ROUANNE, Laurence (Maître de conférences, Université Complutense de Madrid) : “Modalisation et expression de la réserve : si on peut dire, si je puis dire, si j’ose dire”. Dans cet article est menée une étude détaillée des possibilités distributionnelles et des valeurs sémantico-pragmatiques de ces trois marqueurs, afin de mettre à jour le mécanisme polyphonique qui préside à leur emploi. L’analyse du rôle de on dans si on peut dire sera également déterminante. A la lumière de cette description, on sera en mesure de savoir s’il s’agit de variantes d’un même marqueur ou de marqueurs ← 9 | 10 → différents. On verra comment le locuteur peut, soit exprimer un doute sur la légitimité d’une formulation ou de l’adéquation entre une formulation et la représentation d’un événement, soit excuse ou feindre d’excuser le caractère trop osé d’une formulation, ou encore simuler une sorte de tâtonnement vers la meilleure formulation possible.
STEUCKARDT, Agnès (Professeur, Paul-Valéry Montpellier) : “À la recherche du consensus : on va dire, on va dire ça comme ça, on va dire ça”. L’étude se fonde sur le concept de modalisation autonymique, élaboré par Jacqueline Authier-Revuz, en vue de rendre compte du statut particulier que confère à un énoncé la présence d’un marqueur métalinguistique. L’interprétation sémantico-pragmatique de la modalisation opérée par on va dire ou ses variantes sera déduite à la fois de la décomposition sémantique des marqueurs eux-mêmes et des emplois repérés sur plusieurs corpus d’origines variées.

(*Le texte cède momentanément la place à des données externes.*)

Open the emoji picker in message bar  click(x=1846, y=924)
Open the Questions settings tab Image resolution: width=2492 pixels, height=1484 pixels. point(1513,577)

TEJEDOR de FELIPE, Didier (Maître de conférences, Université Autónoma de Madrid) : “Polyphonie et/ou médiativité : au sujet de je te/vous l’avais bien dit, je te/vous dirais bien, je te/vous dirais que”. Le travail qui suit se propose d’ébaucher l’analyse de trois unités : je te/vous l’avais bien dit, je te/vous dirais bien, je te/vous dirais que qui ne semblent avoir en commun que le recours au verbe dire et les pronoms personnels « je » et « te » ou « vous ». Se situant dans un cadre polyphonique, l’étude tente de déterminer si ces formes fonctionnent comme des marqueurs de médiativité. L’analyse de leur fonctionnement s’appuie sur un corpus tiré pour l’essentiel de la base de données Frantext.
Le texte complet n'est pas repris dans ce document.